Jérémy la guigne. La goutte d'eau pour moi, je m'assois dehors, je laisse Tim chercher un plan B (enfin, non, le plan B c'était Miami, le plan C c'est moi par Paramaribo puis Tobago, le plan D c'était cet hôtel, on est donc au plan E, comme énervé). Et nous voici à pied, à travers Port of Spain, sacs sur le dos, pour trouver un autre hôtel. Il est 22h30, j'ai passé la nuit dernière dans un hamac, ma journée dans un aéroport et je marche. Joyeux Noël Jérémy la guigne.

 

Mercredi

 

5 jours que nous avons commencé notre périple. Et nous ne sommes pas encore arrivés à destination. Du coup c'est Tim qui va faire la queue pour les tickets du bateau – si j'y vais le ferry est capable de rencontrer un Iceberg au milieu de la mer des Caraïbes –. A 11 heures, j'avance avec un autre naufragé de l'aéroport de Trinidad et nous voyons Tim, grand sourire, les pouces levés. C'est fait, on a les tickets, direction Tobago !!!

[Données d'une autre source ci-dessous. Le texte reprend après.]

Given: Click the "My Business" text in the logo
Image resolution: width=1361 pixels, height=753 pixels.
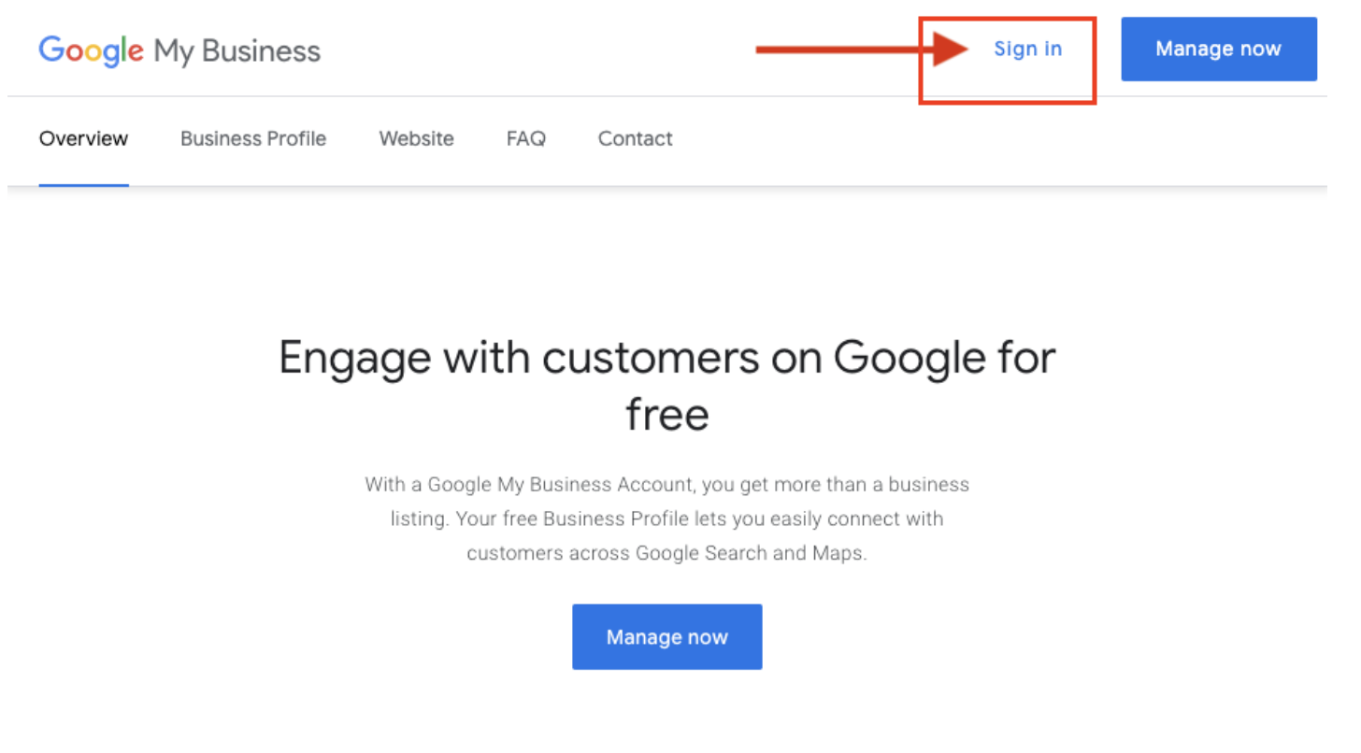Looking at the screenshot, I should 237,51.
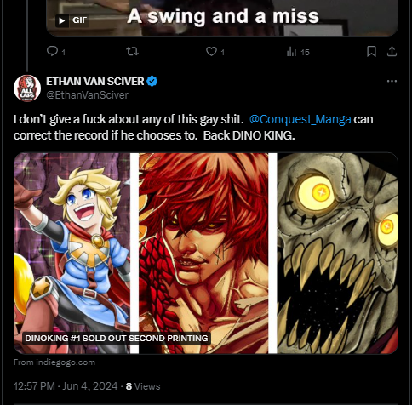Click the 12:57 PM Jun 4, 2024 timestamp

click(66, 386)
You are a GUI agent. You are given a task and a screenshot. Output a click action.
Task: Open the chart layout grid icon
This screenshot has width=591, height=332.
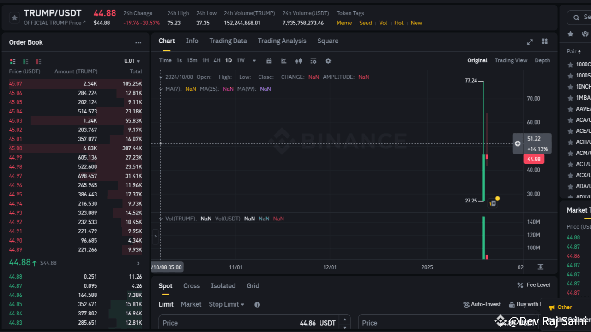tap(544, 42)
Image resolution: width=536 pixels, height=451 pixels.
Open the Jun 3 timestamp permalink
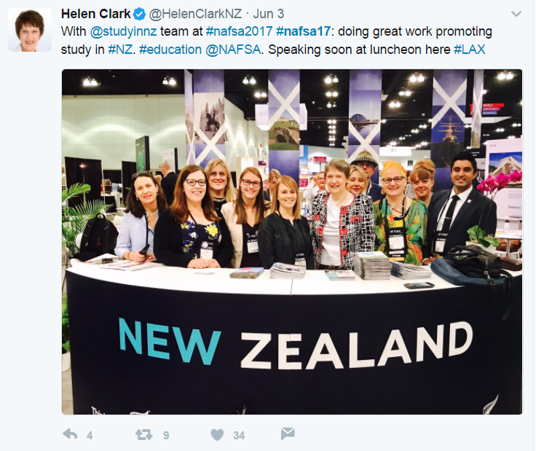click(268, 14)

Le bateau met 5 heures, ça remue sévère, ça vomit beaucoup et Tim dit « plus jamais ça ! ». Un taxi nous attend à Tobago, l'hôtel n'a plus notre chambre pour ce soir, mais c'est pas grave, au point où on en est ! Les vacances commencent enfin.

 

Jeudi

 

Pluie.

 

Vendredi

 

Pluie.

 

Samedi

 

Pluie, sans arrêter. Nous sommes dans les Caraïbes, et il pleut autant qu'en Bretagne un soir d'automne. D'ailleurs, le soir, l'électricité disparaît. Jérémy la guigne. Bon, jusque là ça allait bien en fait, car nous avons un autre souci : notre carte bancaire ne fonctionne plus. Tous les deux. Pas grave, lundi mon plafond doit augmenter, et je vais pouvoir retirer (et payer notre hôtel, notre bouffe, etc).

 

Lundi

 

Il y a une seule machine. Elle fonctionnait. J'arrive retirer de l'argent. « Sorry, out of service ». La machine n'a plus de cash. Jérémy la guigne. Je doit partir le lendemain à Trinidad. Je n'ai pas de ticket d'avion (il n'y en a plus avant plusieurs jours). Et c'est pareil pour le ferry.

 

Mardi

 

J'obtiens après 2 heures de queue un ticket pour le ferry. Pas malade. Et un vieux copain est de l'autre côté pour ma dernière journée. Il veut m'emmener à sa plage favorite, l'un des plus beaux lieux de l'île... il ignore alors qu'il transporte Jérémy la guigne. A dix kilomètres du but, nous sommes bloqués : un glissement de terrain ayant bloqué la route ! Jérémy la guigne. Elle ne sera débloquée que le lendemain.

 

Mercredi

 

J'arrive à l'aéroport. Tim est là. Le ferry de ce matin était... en panne (forcément, je l'avais emprunté la vieille) et il a eu énormément de chance : un type très sympa lui a filé un ticket d'avion très discrètement. L'avion est... retardé de 4 heures. Bon, Jérémy la guigne, c'est bientôt fini !??? Perdu, l'avion n'est toujours pas là. Nous l'imaginons dans les airs, ne souhaitant parsatterrir pour me rencontrer, moi terrible malade, marabouté depuis 10 jours. Il arrive finalement avec 5 heures de retard sur l'horaire et nous emmène au Surinam. Nous rentrons le vendredi en Guyane.

 

Le bilan ? Un avion manqué, un ticket annulé à l'aéroport, 3 jours de vacance perdus dans des transports, 4 jours de pluie, un carte bancaire en difficulté (mais c'était pire pour Tim), des hôtels réservés dans le vent, du vomi... et bonne année ! Jérémy la guigne.